Davis, who holds a Ph.D. in curriculum and supervision and teaches classes in the School of Education, says several CIDDE personnel offer a combination of technical know-how and instructional perspective.

"Nick Laudato is a good example," Davis said. "He has a high-level technical competence and a high-level appreciation for instructional needs and obstacles. When he's applying technology to instruction, he's thinking like a teacher, not like a technician."

Laudato, CIDDE's associate director for instructional technology, teaches graduate and undergraduate courses in the School of Information Sciences. He also holds a Ph.D. in curriculum and supervision.

An example of Laudato's ingenuity involved a faculty member who uses a wheelchair. During a recent term, the faculty member was teaching a large lecture class and complained to CIDDE that he could only reach the bottom part of the classroom's whiteboard and that students at the back of the lecture hall could not see the notes he was writing.

"So we were facing two problems," Laudato said. "One was the limitations of the instructor's reach and the other was that the whiteboard, made and sold by Blackboard, was too small for the classroom. Blackboard's business is making and selling 10-ft diagonal boards."

Laudato had a brainstorm. He combined available technologies, hooking up a PC with Smart Notebook applications that duplicated the whiteboard's capabilities, with the classroom's large overhead projector, which provided a much larger area for viewing.

What resulted were some unexpected advantages.

"I think it's a harbinger of future classrooms," Laudato said. "It's still a presentation technology, but there are aspects of this set-up that provide advantages, such as not having to block the class with the instructor's back when they're making notes on a whiteboard. I can face the class; I can see their eyes; the class is more engaged. No one is straining to see what I've written or see around my body."

Additionally, Laudato said, students don't need to scribble down every detail, because the entire lesson can be saved as a web page to be accessed outside the classroom.

"You can focus on what's being said. Even in a large classroom, it allows people to see the image. And you can recover it, save it, archive it, move back and forth between pages you've created, and the students don't need to take as many notes, if any, because they can call up everything that was written down when they get home to their computer."

Laudato has dubbed his invention "Janus," after the Roman god of gates and portals.

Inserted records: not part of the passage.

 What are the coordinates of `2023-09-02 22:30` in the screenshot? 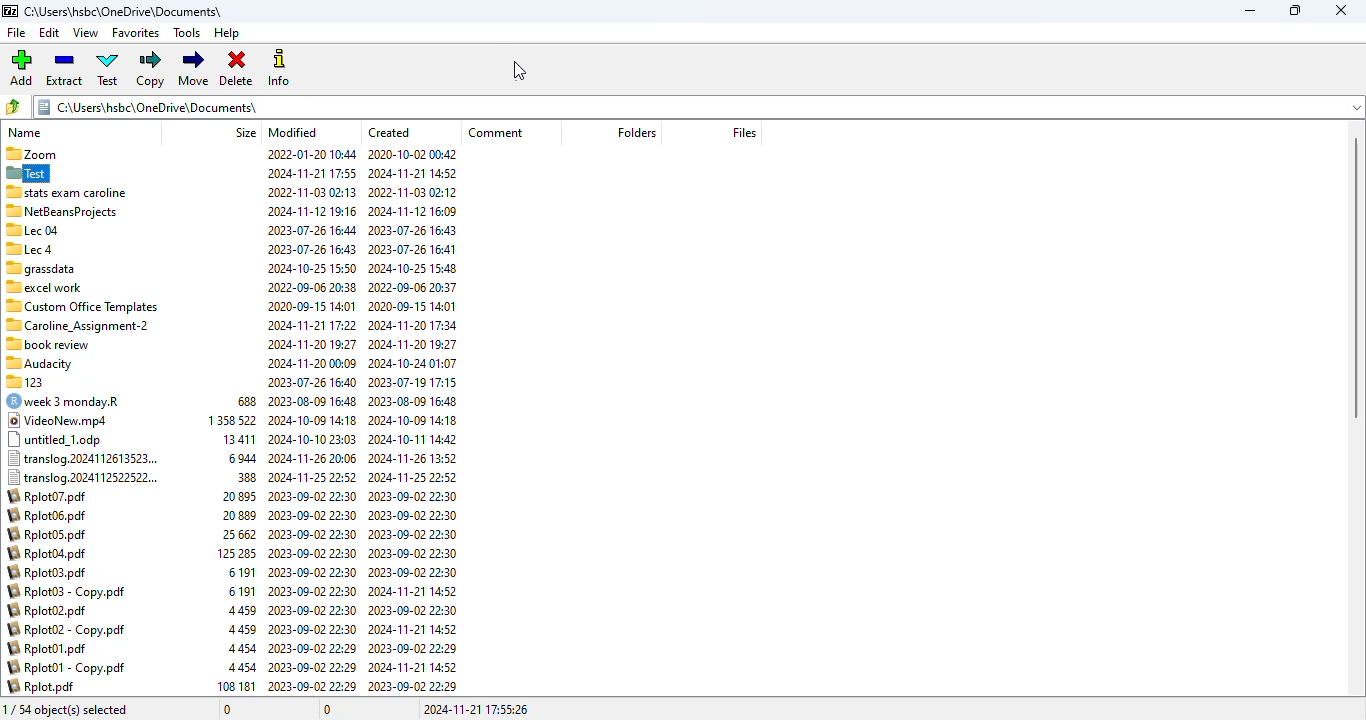 It's located at (312, 496).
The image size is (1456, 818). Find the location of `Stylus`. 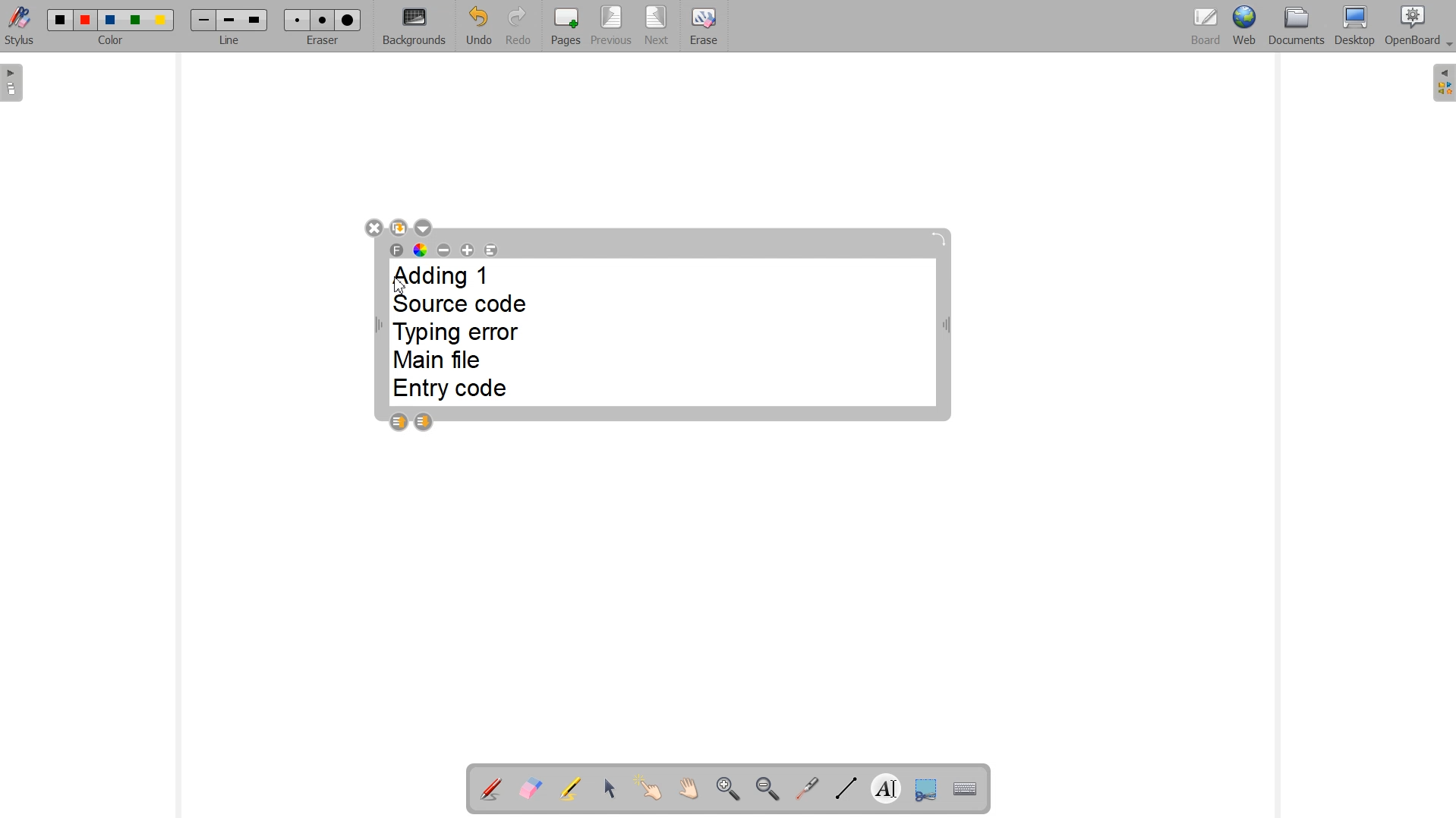

Stylus is located at coordinates (20, 29).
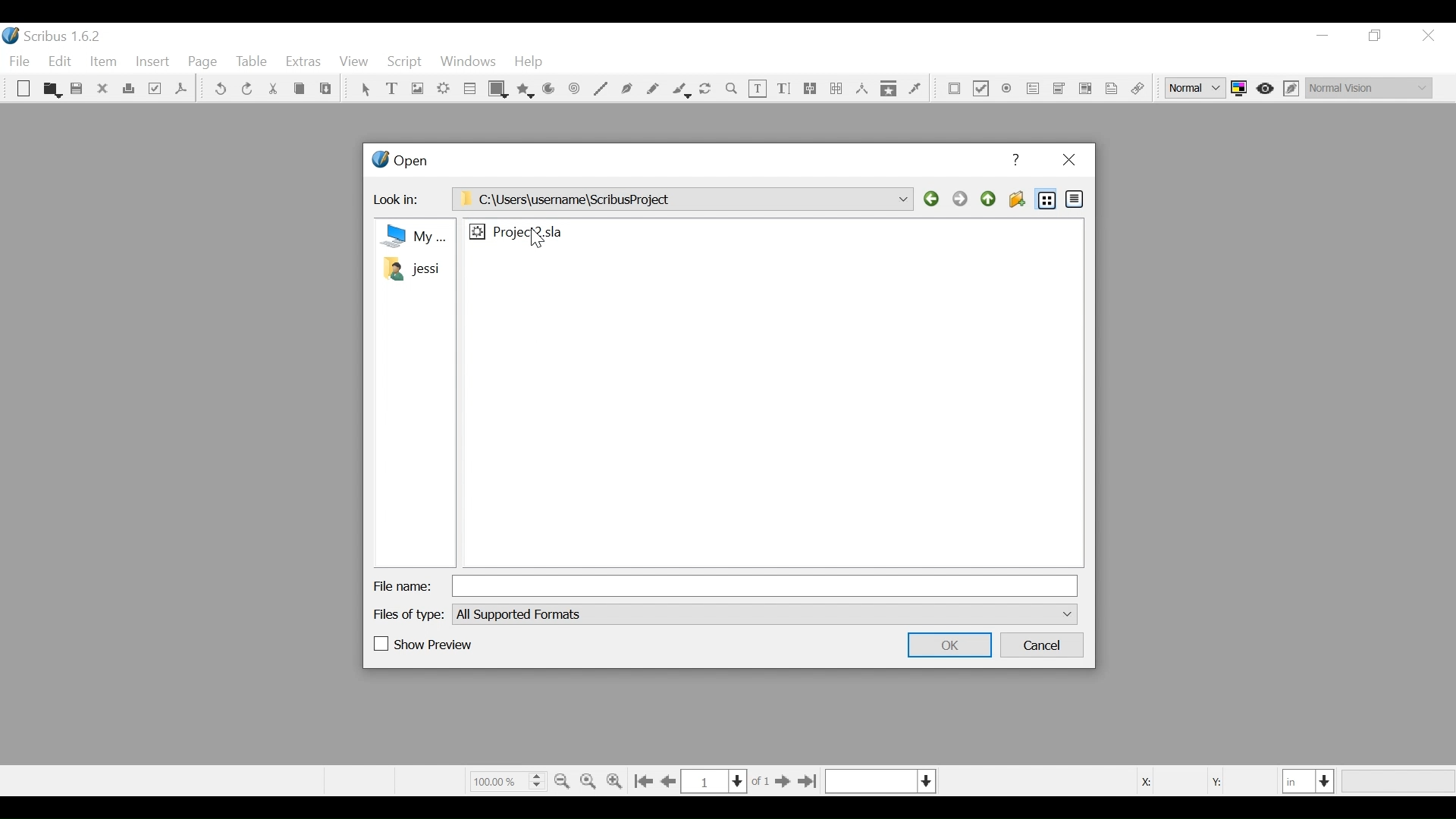  I want to click on Help, so click(529, 63).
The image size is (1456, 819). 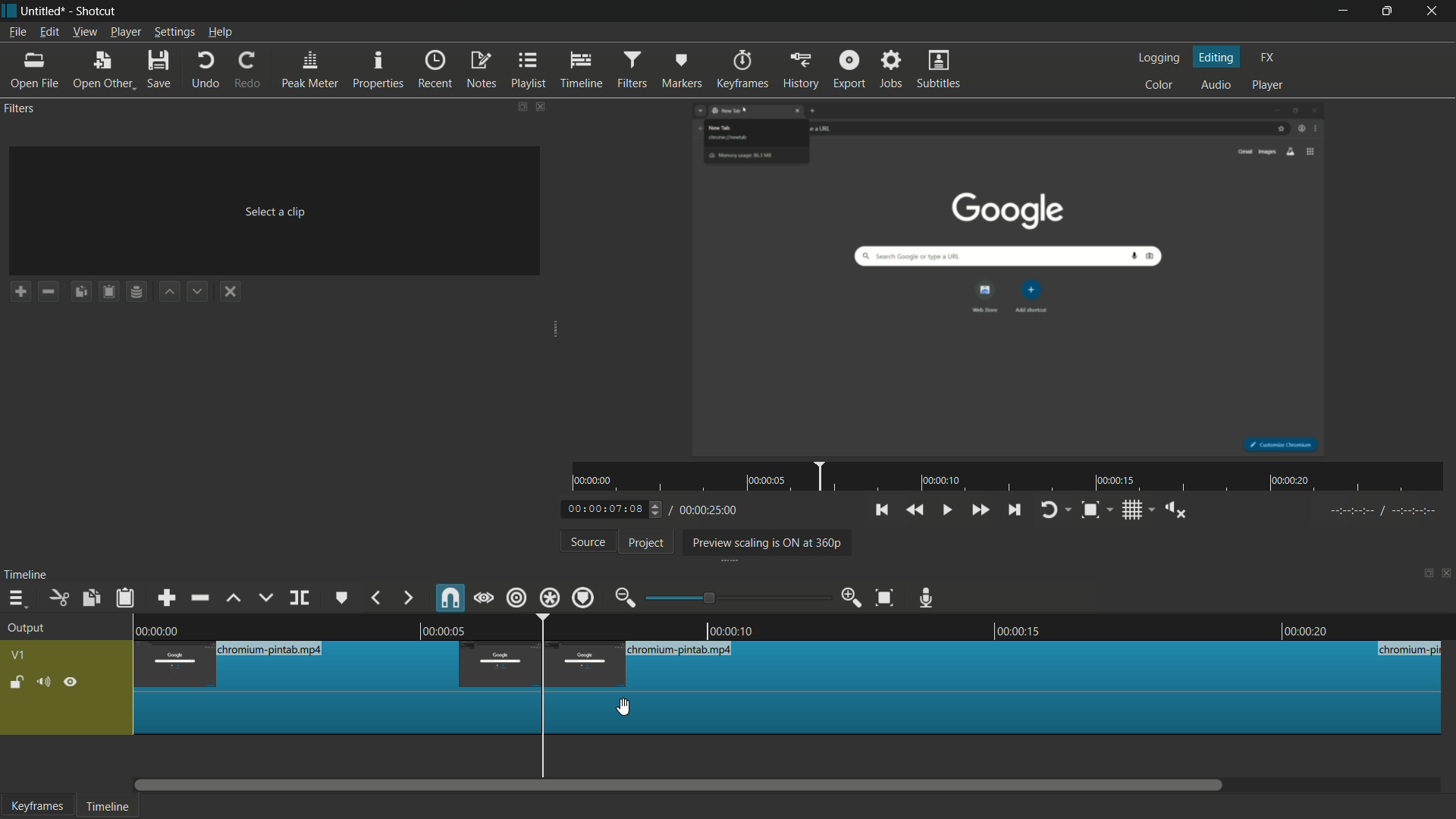 I want to click on toggle play or pause, so click(x=946, y=509).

With technology evolving rapidly, are there other such inventions in CIDDE's future?

Davis said that while direct support of instruction is CIDDE's primary mission, she hopes to see the center as the focal point for research projects on instruction. "We're like a laboratory here. Where there are theses and dissertations and research being done on instruction, we could provide the subjects for study. We're on the applied end of instructional research, while a school would be the research unit. I would like to see more of that kind of project in the future."